WHEN MY BILLIONAIRE MOTHER DIED, the responsibility of burying her fell on me, her love child, by default.
The obsequies were stunning and also touching. Mama Lucy Kibaki choir graced the occasion with heavenly melodies. As the requiem service ended, we all stood and sang my mother’s favourite—Nilianza Safari by Rose Jeffa. Rose was there herself, now an old lady immortalized by her music, and she was honoured to perform her song for my mother, she said.
On the material day, the whole compound was a bazaar of automobiles. The gamut ranged from stretch limos for waheshimiwas to latest Mercs and Sports Utilities for businessmen and celebrities. It was more of a celebration (of a life well lived) than a funeral.
Everyone who’s anybody, or thought is, was there—cabinet ministers and their assistants, the VP and the Premier, famous actors and producers, real estate tycoons and investors, high and low—all to bid my mother thee farewell.
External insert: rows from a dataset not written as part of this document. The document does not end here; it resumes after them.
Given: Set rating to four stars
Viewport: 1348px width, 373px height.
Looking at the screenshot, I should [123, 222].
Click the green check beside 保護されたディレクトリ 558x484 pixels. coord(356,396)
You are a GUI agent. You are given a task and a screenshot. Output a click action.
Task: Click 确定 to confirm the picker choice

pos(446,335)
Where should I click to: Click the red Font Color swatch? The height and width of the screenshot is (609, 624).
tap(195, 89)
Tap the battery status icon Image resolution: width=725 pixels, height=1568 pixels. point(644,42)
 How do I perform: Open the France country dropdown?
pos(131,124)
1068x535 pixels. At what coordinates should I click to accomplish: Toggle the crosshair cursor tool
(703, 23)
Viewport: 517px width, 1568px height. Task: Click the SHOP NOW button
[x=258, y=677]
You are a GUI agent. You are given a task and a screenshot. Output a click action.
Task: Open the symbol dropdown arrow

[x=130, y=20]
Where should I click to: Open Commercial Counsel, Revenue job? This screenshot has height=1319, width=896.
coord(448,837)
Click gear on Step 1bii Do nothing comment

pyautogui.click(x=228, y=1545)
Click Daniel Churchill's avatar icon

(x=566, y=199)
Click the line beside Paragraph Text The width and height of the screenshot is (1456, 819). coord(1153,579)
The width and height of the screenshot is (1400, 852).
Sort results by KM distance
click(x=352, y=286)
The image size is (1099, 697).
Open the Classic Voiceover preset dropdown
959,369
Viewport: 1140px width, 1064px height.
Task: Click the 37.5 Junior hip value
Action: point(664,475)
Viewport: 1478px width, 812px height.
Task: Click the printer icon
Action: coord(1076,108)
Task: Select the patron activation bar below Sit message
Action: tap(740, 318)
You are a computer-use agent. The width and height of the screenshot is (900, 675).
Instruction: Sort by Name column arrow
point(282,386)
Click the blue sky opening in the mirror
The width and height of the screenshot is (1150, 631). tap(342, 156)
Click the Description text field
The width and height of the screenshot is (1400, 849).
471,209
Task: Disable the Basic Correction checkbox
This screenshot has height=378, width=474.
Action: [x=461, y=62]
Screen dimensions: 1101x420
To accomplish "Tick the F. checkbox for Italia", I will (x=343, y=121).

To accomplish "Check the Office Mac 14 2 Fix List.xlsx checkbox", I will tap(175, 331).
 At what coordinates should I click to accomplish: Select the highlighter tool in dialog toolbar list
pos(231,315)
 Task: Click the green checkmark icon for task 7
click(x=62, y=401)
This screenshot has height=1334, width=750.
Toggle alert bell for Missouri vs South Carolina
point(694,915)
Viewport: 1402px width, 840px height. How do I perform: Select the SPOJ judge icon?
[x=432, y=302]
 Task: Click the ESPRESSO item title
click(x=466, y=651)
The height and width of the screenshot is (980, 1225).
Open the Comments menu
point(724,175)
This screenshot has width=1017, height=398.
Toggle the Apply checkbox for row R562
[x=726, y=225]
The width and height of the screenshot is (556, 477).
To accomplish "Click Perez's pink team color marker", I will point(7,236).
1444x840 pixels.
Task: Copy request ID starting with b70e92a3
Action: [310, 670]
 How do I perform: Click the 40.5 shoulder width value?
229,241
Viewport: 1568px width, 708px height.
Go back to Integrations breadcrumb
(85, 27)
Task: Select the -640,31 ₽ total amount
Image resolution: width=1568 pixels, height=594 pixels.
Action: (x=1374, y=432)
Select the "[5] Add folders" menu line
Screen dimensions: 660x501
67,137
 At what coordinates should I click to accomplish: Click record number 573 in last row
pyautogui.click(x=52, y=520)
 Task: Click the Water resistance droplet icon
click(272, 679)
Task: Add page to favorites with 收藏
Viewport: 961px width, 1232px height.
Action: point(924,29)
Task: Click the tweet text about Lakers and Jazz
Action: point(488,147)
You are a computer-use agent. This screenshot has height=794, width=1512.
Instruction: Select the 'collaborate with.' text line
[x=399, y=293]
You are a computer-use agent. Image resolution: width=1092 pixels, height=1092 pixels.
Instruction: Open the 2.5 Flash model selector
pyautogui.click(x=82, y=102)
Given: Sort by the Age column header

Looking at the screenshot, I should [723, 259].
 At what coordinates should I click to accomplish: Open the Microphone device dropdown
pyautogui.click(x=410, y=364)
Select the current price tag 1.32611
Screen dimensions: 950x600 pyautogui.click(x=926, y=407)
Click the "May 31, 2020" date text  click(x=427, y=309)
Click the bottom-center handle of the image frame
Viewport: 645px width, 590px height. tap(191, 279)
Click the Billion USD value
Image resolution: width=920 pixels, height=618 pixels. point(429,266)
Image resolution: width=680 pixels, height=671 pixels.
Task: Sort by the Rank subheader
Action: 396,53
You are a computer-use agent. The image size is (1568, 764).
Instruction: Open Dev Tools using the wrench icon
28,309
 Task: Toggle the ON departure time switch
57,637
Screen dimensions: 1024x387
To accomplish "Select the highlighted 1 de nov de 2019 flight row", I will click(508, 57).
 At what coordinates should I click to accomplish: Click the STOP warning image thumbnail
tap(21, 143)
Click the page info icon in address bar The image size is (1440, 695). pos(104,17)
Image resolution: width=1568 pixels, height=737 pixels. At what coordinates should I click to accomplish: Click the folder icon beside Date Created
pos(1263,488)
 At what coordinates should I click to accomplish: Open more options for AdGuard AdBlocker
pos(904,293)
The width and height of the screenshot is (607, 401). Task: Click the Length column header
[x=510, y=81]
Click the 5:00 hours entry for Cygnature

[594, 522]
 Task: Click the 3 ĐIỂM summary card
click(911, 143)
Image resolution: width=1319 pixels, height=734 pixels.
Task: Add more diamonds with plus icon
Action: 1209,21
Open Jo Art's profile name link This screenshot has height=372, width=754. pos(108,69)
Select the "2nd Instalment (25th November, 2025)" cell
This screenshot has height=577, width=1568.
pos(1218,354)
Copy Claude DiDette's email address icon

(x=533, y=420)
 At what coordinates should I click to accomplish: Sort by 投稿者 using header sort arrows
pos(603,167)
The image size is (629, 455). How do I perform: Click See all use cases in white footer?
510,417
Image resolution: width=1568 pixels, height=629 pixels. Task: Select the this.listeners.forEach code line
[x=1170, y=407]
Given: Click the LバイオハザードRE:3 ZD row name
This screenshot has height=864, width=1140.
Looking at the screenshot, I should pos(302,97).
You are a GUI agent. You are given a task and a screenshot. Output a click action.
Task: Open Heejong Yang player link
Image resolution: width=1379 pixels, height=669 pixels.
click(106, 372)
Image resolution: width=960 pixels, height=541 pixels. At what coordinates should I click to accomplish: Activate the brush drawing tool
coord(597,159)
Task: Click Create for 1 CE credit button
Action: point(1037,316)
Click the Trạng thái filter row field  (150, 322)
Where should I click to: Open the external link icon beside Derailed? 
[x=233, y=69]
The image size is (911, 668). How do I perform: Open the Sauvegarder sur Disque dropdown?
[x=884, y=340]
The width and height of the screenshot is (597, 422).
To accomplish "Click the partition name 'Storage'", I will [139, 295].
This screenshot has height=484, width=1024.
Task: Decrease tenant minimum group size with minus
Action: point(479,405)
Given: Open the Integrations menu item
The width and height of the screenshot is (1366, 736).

As I watched the casket being lowered to her final resting place, memories of another life, back when she was alive and I was her only source of happiness—as she had told me on her death bed—all came back to me. I couldn’t help but cry quarts.
Nonetheless, that was then, and this is now. Ghost family members have sprouted up from phantom family trees, including a dad who’d been MIA since sowing his wild oats in my mother, have come demanding their share of my mother’s wealth even before the dust has settled off.
I stopped crying the minute the ground swallowed my mother up, leaving no trace of her save for her photos that constantly reminded me of her. The mourning period turned into a tussle over what my loving mother bequeathed me.
‘Women don’t own property’ has been the mantra.
Even business partners, lawyers, and confidants—people my mother trusted most in her lifetime—are after a share of what she tirelessly worked for.